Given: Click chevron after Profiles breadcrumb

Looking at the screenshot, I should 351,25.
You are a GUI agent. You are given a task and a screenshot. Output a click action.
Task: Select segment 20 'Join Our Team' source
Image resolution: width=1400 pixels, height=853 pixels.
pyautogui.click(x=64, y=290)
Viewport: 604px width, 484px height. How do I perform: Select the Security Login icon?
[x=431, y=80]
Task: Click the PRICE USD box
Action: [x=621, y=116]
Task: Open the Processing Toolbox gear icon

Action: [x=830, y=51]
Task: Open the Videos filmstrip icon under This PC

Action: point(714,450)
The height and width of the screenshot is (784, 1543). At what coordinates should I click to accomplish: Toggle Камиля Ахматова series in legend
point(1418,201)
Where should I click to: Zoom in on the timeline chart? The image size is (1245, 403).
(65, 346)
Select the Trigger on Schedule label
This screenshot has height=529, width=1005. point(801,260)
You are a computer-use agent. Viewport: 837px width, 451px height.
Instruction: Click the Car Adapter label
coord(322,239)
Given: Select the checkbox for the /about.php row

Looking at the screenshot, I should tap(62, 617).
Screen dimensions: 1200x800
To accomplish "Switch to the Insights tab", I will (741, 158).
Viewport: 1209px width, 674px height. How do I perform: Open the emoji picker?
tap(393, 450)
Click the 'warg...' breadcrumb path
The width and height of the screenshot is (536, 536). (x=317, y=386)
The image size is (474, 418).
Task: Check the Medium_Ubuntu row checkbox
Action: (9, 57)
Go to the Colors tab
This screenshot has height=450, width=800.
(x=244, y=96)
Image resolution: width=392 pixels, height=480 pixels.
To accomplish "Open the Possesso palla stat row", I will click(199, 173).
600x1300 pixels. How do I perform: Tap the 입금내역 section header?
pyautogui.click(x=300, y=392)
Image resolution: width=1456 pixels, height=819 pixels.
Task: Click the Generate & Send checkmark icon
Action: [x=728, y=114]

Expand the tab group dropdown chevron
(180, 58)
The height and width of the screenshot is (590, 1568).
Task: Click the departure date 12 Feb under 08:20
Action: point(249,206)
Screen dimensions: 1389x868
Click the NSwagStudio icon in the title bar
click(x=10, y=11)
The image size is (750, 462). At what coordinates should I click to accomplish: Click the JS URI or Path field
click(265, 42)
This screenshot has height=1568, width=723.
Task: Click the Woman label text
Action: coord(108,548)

REQUIREMENT
Duplicate the lines of the records from the one containing "Screen dimensions: 1389x868" through the end of the records, inclusive.

FINISHED ANSWER
Screen dimensions: 1389x868
Click the NSwagStudio icon in the title bar
click(x=10, y=11)
The image size is (750, 462). At what coordinates should I click to accomplish: Click the JS URI or Path field
click(265, 42)
This screenshot has height=1568, width=723.
Task: Click the Woman label text
Action: coord(108,548)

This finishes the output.